The Grand (2007)
Writer/director Zak Penn’s ensemble docu-comedy about a poker tournament and the strange collection of characters that it affects, includes quirky, largely improvised performances from David Cross, Dennis Farina, Woody Harrelson, Cheryl Hines, Ray Romano, Chris Parnell, Gabe Kaplan, Richard Kind, and Michael McKean.
Movie Value: $6.00It’s Las Vegas and wild, drug-addled horndog “One Eyed” Jack Faro (Harrelson) has inherited a casino called The Rabbit’s Foot from his grandfather. His comic mismanagement ends up with him needing to raise millions of dollars or lose the casino to weird Trump-caricature Steve Lavisch (McKean). Thus he enters The Grand, a $10 million winner-takes-all poker tournament similar to the World Series of Poker, except without the licensing cost.
Here he competes against a collection of characters from the uber-nerd (Parnell) to the grizzled old-timer (Farina), on his way to the final table. Funny and offbeat, The Grand is a nice follow-up to Penn’s The Incident at Loch Ness.
All In (2006)
Movie Value: $1.00Dominique Swain plays a medical student whose dead, gambler father (Mike Madsen) taught her to play poker… not especially well either, if you pay attention to the hands and her constant celebration of absolutely dumb-luck as skill.
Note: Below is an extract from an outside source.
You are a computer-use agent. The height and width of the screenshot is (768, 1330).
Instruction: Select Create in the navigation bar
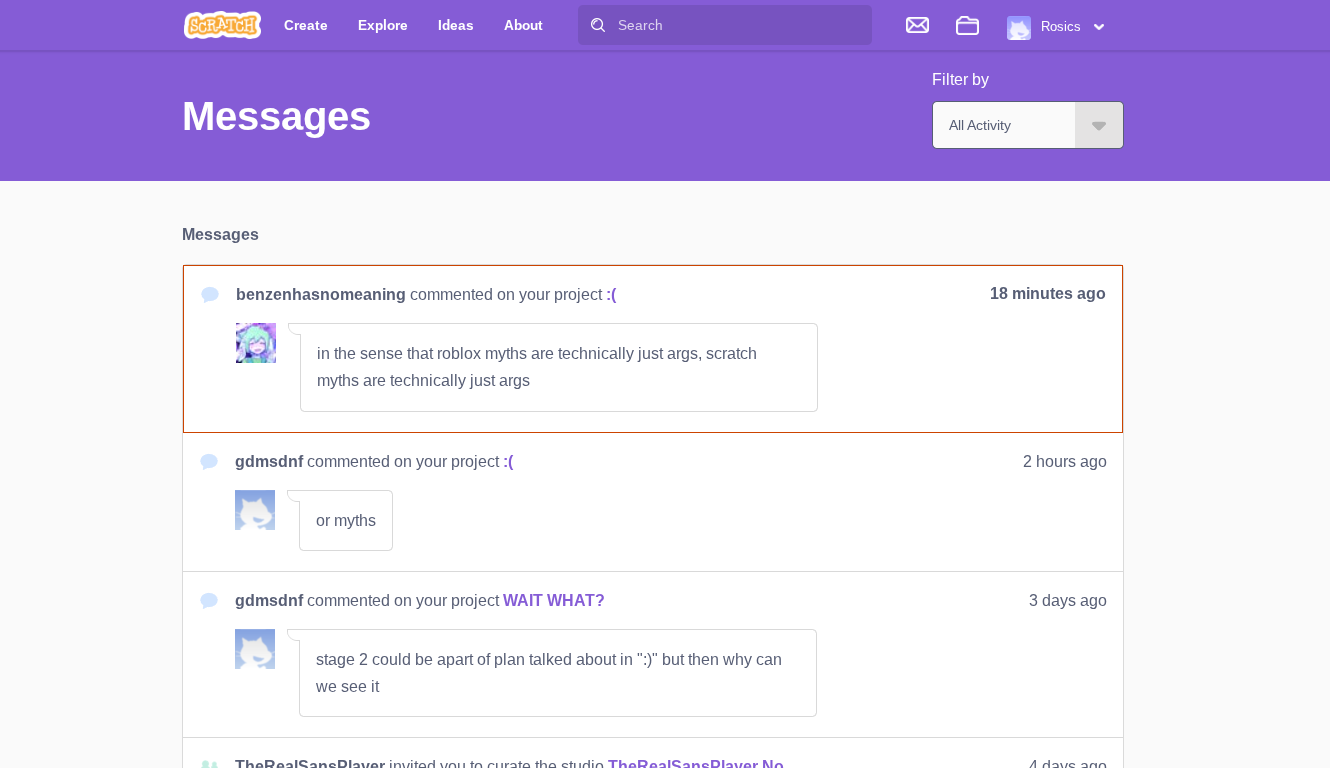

Anyway, this is great because years later she needs some cash and can rely on her weird skillz to bank some med-school bucks, while her father tortures a cop to Stuck In The Middle by Stealers Wheel. Oh wait wrong picture.
So her and some friends enter the World Series of Poker (her friends help her cheat), where she realizes dad isn’t quite dead yet, and has a predictable face-off moment.
Slow and painful, All In is definitely not a good bet.
Lucky You (2007)
Movie Value: $2.00Eric Bana is a professional poker player and full-time jerk who begs, steals, and otherwise cons his way into a sleazy Las Vegas lifestyle that includes screwing over his sort-of girlfriend (Drew Barrymore) while trying to beat his stupidly competitive father (Robert Duvall). The whole thing comes to a head when the son inevitably faces-off against the father at the final table of the World Series of Poker tournament with predictable results.
There is interesting chemistry between Bana and Barrymore, but not much else in this 7D-2C-5H flop.